Selected extract:
◇ ◇ ◇ ◇ ◇ ◇ ◇

This molecule is the final electron acceptor of the ETC.
What is oxygen?
Type of communication in which signals act on cells near the secreting cell
What is paracrine?
This type of DNA is only inherited from the mother.
mtDNA (mitochondrial DNA)
This property of water is a relative high value compared to other substances and allows for water to be an excellent temperature regulator.
What is specific heat?
This type of protein spans the hydrophobic interior of the plasma membrane.
What is an integral protein? (Also accept protein channel, transmembrane protein)
This is a process that produces a little ATP, includes glycolysis, and restores NAD+. It occurs when there is no oxygen present.
What is fermentation/anaerobic respiration?
These are the three steps of the signal transduction pathway.
Reception, Transduction, Response
The difference between co-dominance and incomplete dominance.
What is the expression of phenotype (co-dominance: both traits expressed, incomplete: a blend)
This is the correct sequence of locations during the transport of proteins out of a cell.
What is the RER --> Golgi ---> vesicles ----> plasma membrane.

◇ ◇ ◇ ◇ ◇ ◇ ◇

Directions:
**A.** Answer each question using only the biology quiz above.
(i) Which molecule does it name as the final electron acceptor of the ETC?
(ii) What three steps of the signal transduction pathway does it list?
(iii) What type of DNA does it say is inherited only from the mother?
**B.** Continue the biology quiz from its last entry, keeping its pattern of a clue line followed by an answer line.

◇ ◇ ◇ ◇ ◇ ◇ ◇

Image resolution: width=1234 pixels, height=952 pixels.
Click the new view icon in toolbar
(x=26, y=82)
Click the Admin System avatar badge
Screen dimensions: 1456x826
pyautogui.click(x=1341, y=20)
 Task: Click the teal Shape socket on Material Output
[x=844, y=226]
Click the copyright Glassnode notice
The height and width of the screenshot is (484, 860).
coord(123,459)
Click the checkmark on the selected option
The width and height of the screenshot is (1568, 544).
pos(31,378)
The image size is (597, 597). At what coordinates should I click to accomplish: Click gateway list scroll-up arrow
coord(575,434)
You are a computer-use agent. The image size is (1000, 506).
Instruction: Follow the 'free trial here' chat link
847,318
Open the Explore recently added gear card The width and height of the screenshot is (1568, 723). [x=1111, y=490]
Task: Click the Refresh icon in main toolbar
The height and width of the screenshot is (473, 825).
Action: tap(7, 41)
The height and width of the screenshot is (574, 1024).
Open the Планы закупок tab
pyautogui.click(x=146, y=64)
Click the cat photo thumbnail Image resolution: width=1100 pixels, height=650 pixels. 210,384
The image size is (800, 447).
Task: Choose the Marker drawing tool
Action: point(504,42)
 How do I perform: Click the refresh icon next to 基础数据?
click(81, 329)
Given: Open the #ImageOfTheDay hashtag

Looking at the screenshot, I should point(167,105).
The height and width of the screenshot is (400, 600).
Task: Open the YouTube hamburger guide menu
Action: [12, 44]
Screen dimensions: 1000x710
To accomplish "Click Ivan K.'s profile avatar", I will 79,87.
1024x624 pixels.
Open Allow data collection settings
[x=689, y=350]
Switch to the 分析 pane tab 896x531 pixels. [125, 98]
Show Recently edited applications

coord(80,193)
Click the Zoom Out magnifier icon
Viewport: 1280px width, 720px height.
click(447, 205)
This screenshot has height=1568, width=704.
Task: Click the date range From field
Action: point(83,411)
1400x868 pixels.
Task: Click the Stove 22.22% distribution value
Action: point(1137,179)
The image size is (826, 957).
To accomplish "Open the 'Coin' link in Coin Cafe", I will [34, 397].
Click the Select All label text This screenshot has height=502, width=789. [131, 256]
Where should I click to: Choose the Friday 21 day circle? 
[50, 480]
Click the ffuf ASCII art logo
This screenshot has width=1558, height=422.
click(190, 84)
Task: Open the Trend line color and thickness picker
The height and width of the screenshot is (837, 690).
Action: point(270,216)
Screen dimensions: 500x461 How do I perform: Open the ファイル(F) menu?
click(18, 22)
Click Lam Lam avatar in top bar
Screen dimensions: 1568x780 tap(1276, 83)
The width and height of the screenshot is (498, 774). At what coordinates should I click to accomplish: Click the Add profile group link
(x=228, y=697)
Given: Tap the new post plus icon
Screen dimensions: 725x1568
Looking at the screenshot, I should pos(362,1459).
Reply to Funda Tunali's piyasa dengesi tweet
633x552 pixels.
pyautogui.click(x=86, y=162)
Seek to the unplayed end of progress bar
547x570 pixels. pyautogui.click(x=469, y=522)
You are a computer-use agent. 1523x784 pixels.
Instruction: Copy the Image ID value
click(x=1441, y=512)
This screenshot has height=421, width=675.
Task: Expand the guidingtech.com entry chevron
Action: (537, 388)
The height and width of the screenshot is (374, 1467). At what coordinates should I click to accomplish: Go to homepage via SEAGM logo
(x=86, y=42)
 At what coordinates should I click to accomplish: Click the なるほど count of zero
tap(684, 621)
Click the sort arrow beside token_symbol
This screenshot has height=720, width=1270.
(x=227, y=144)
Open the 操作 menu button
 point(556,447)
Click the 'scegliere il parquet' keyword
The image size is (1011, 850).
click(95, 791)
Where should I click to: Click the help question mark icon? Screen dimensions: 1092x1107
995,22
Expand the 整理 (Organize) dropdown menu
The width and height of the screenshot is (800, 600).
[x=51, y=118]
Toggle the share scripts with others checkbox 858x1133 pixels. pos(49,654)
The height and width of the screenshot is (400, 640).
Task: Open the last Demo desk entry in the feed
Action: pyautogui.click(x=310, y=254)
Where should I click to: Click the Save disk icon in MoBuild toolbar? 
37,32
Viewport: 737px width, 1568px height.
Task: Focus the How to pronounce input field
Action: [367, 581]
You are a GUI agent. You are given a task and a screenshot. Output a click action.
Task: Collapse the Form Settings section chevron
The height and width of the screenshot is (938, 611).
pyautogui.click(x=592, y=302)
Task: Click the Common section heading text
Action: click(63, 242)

◇ ◇ ◇ ◇ ◇ ◇ ◇

Answers for this exercise:
**A.**
(i) Oxygen
(ii) Reception, transduction, response
(iii) mtDNA (mitochondrial DNA)

**B.**
This is a step of cellular respiration that breaks down AcetylCoA to 2 carbon dioxide, 1 ATP, 3NADH, and 1 FADH2 molecules in mitochondrial matrix.
What is the Krebs Cycle?
The stages of the cell cycle in order, including each step of mitosis.
What is G1, S, G2, Mitosis (Prophase, Metaphase, Anaphase, Telophase, Cytokinesis).
Meiosis and mitosis differ because they produce cells with a different number of chromosomes: ______ for meiosis and ______ for mitosis.
What is haploid; diploid?
Saturated fatty acids and unsaturated fatty acids are often different states of matter at room temperature (liquid or solid). Draw or describe this feature.
What are double bonds between the carbons? (Also, the lack of hydrogens as a result).
This is what happens when a plant cell is placed in a hypotonic solution.
It becomes turgid or expands.
These are the three electron carriers found in photosynthesis and cellular respiration.
What are NADPH, NADH, and FADH2?
One example of how cells regulate cell division to avoid overproducing or underproducing cells (multiple answer options).
G0, checkpoints, cdK & kinase, oncogenes and tumor suppressor genes
In a dog breed known as the Mexican Hairless, the “hairless” phenotype is a result of a mutation displaying an autosomal dominant pattern of inheritance. Homozygous recessive individuals (hh) display a “coated” phenotype. Inheriting two copies of the mutation (HH) is lethal during embryonic development. In a cross between two dogs with the hairless phenotype, this proportion of puppies BORN is expected to be hairless.
What is 66%?
This type of inhibition occurs when a substrate binds to a site other than the active site to prevent enzyme catalysis.
What is allosteric/noncompetitive inhibition?
This measurement has a maximum value of 0; it decreases as the concentration of a solute increases. (Be specific!)
What is solute potential?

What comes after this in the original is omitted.